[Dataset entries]
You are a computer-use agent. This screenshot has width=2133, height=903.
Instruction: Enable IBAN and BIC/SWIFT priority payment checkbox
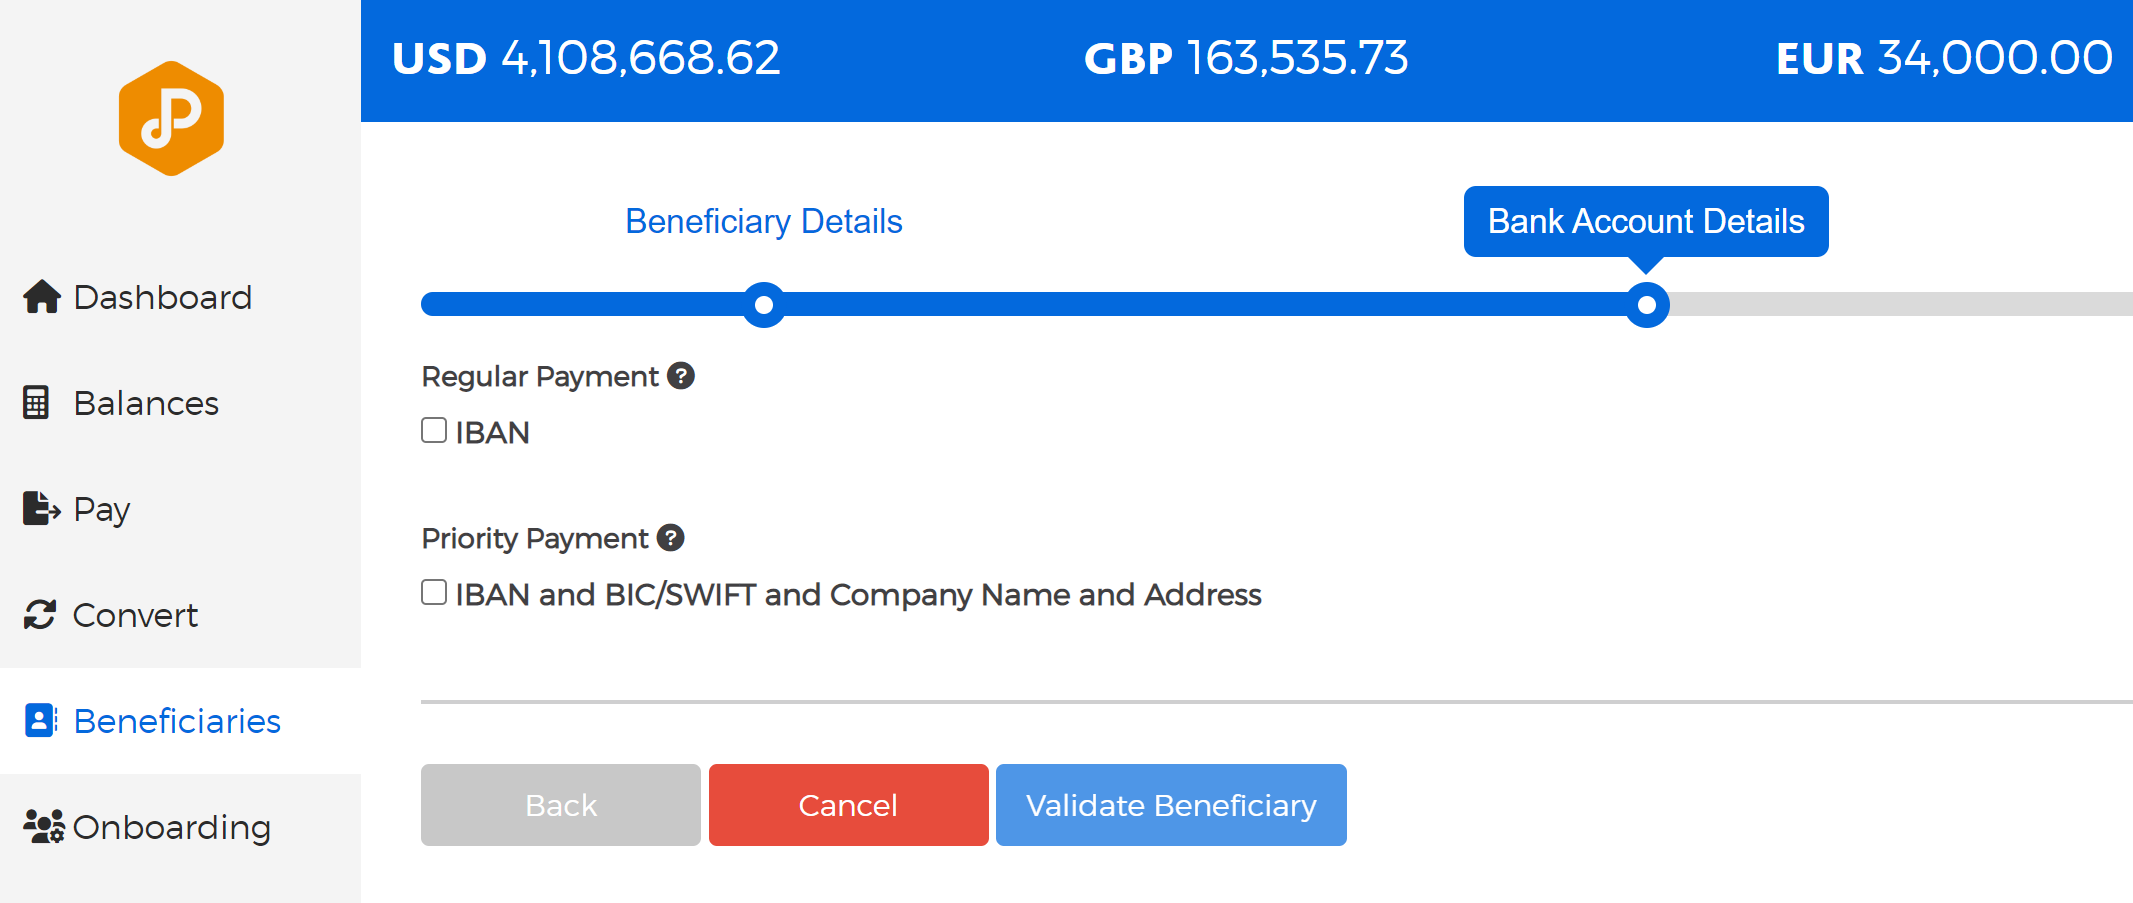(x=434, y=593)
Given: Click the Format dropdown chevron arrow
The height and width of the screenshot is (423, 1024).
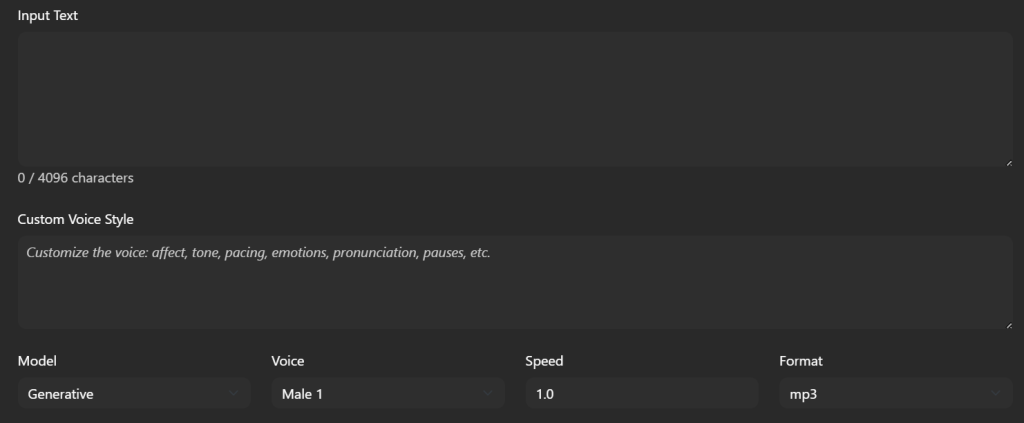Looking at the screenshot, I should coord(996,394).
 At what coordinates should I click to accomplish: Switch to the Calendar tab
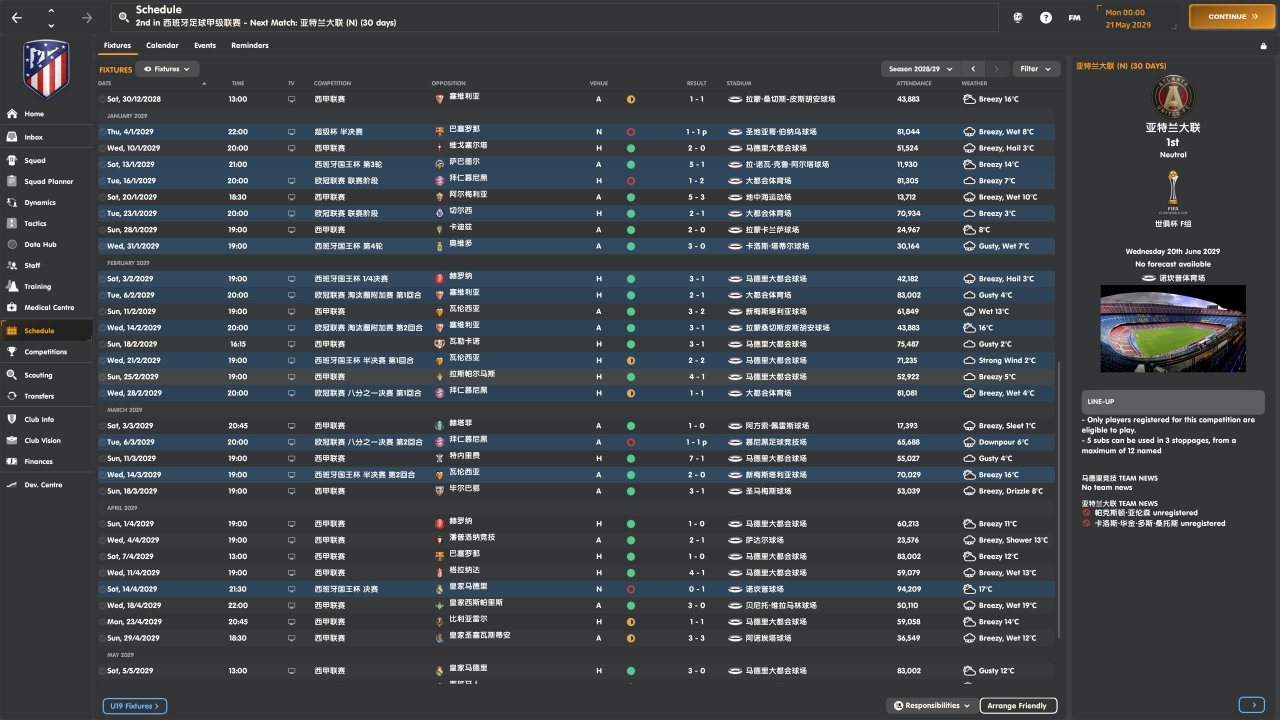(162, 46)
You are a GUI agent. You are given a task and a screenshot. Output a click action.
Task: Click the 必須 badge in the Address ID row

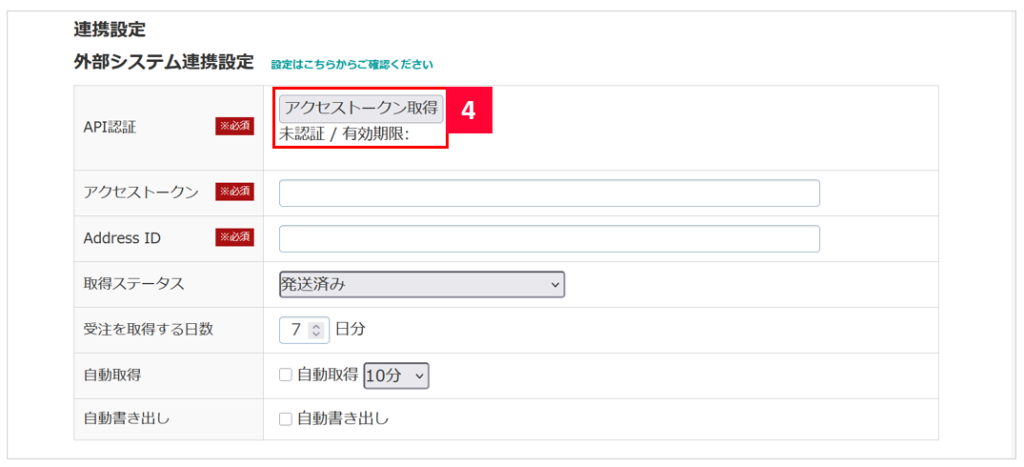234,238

● **Aim of the task**
If a line falls between the one containing "Instruction: Enable IBAN" and the last line of the entries above, both included, reproduce it exactly; leave the pictures out.

● **Solution to this problem**
Instruction: Enable IBAN and BIC/SWIFT priority payment checkbox
(x=434, y=593)
Given: Click the Format dropdown chevron arrow
The height and width of the screenshot is (423, 1024).
Looking at the screenshot, I should coord(996,394).
 At what coordinates should I click to accomplish: Switch to the Calendar tab
(162, 46)
You are a GUI agent. You are given a task and a screenshot. Output a click action.
Task: Click the 必須 badge in the Address ID row

234,238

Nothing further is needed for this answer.